Unknown bacteria – causing diseases
It is widely accepted that at least 90% of the organisms that comprise the human microbiome have yet to be identified. As such, it is likely that some of these uncharacterized organisms are pathogenic. In addition, is has been shown that the microbiota can affect cancer risk in humans, and that certain bacterial species play a primary role in cancer progression. However, the current lack of effective and comprehensive diagnostic methods makes it impossible to identify each of the causative agents that contribute to treatment failure and death in many patients suffering from cancers or bacterial infections. Moreover, existing molecular genetic techniques are prone to false negatives, such as when one bacterial species masks another, and thus underestimate bacterial diversity. As a result, further research is necessary to develop improved diagnostic methods and to evaluate the effects of the microbiome on oncogenesis.

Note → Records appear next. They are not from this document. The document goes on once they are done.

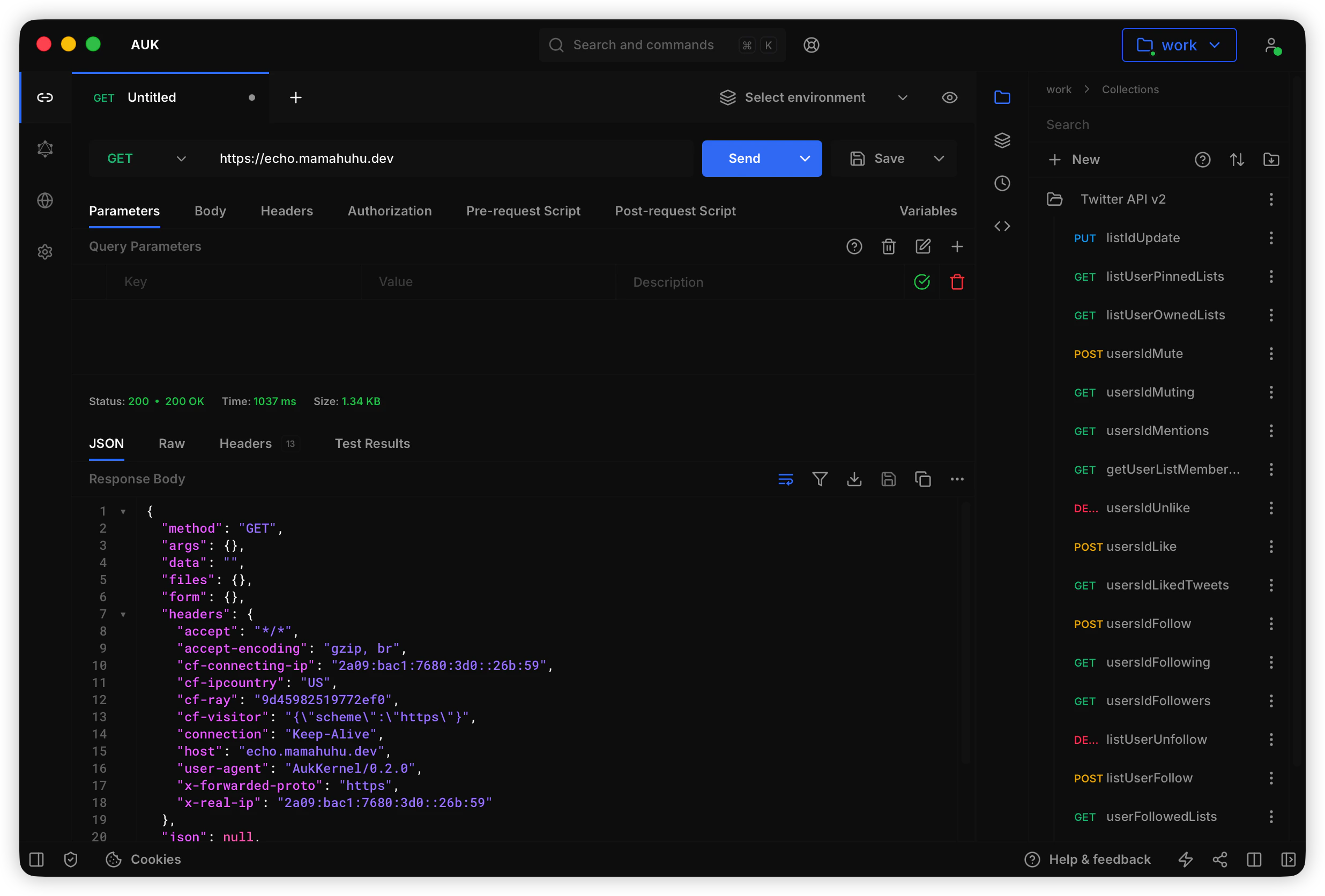Screen dimensions: 1325x896
Task: Expand the Send button options arrow
Action: tap(805, 159)
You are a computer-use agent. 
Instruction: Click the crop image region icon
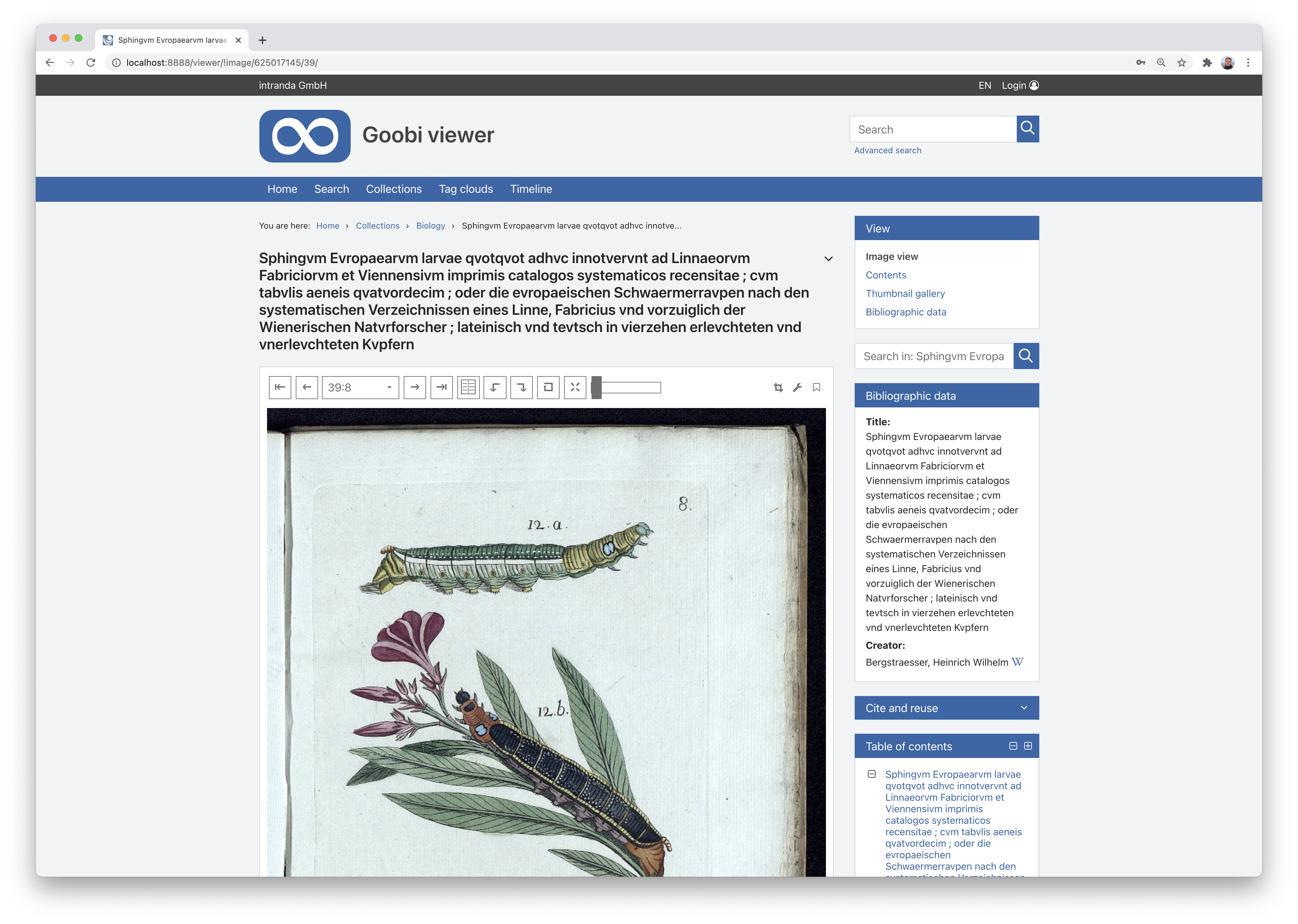click(x=778, y=388)
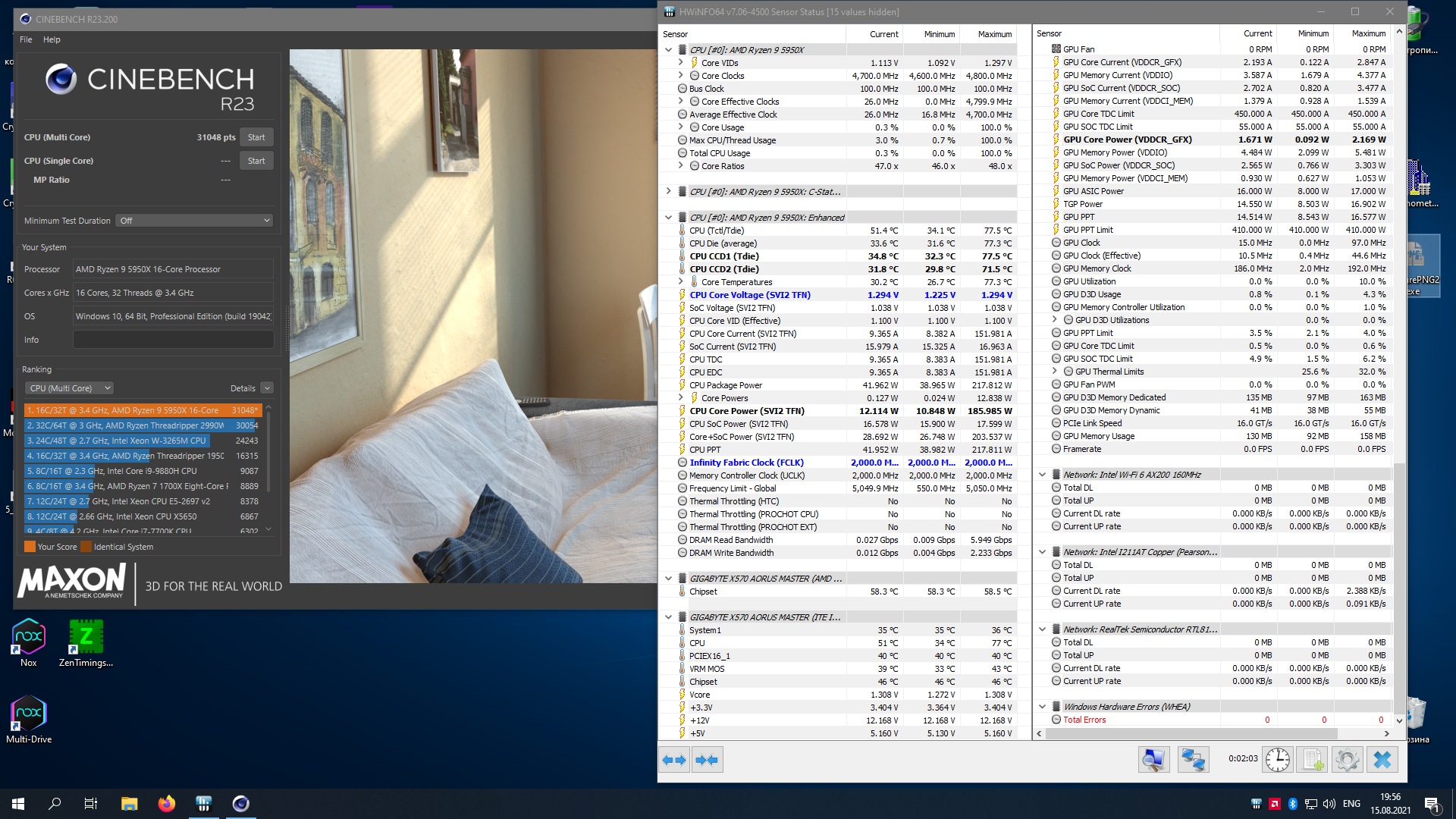Open Minimum Test Duration dropdown
The image size is (1456, 819).
pyautogui.click(x=194, y=221)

From identification to therapeutic strategies
The Human Microbiology Institute deals with an important problem – the identification of new, previously uncharacterized human pathogens, including pathogens that affect patients suffering from cognitive impairment or various types of cancers. Identification of these organisms is an essential first step towards generating improved therapeutic strategies for these pathologies.
Our unique methods
Our scientists have developed a unique method for cultivating previously unculturable bacteria, which enables us to further characterize the microbial diversity of the microbiome. Indeed, using this approach, the HMI has already isolated and identified previously uncharacterized organisms. These organisms are strains of conditionally pathogenic bacterial species that are potentially resistant to a large number of antibiotics and that encode a large number of virulence determinants and factors that may contribute to cancerogenicity.
Each newly identified pathogen comprises a big step towards disease prevention and enhanced treatment efficacies for poorly treated diseases.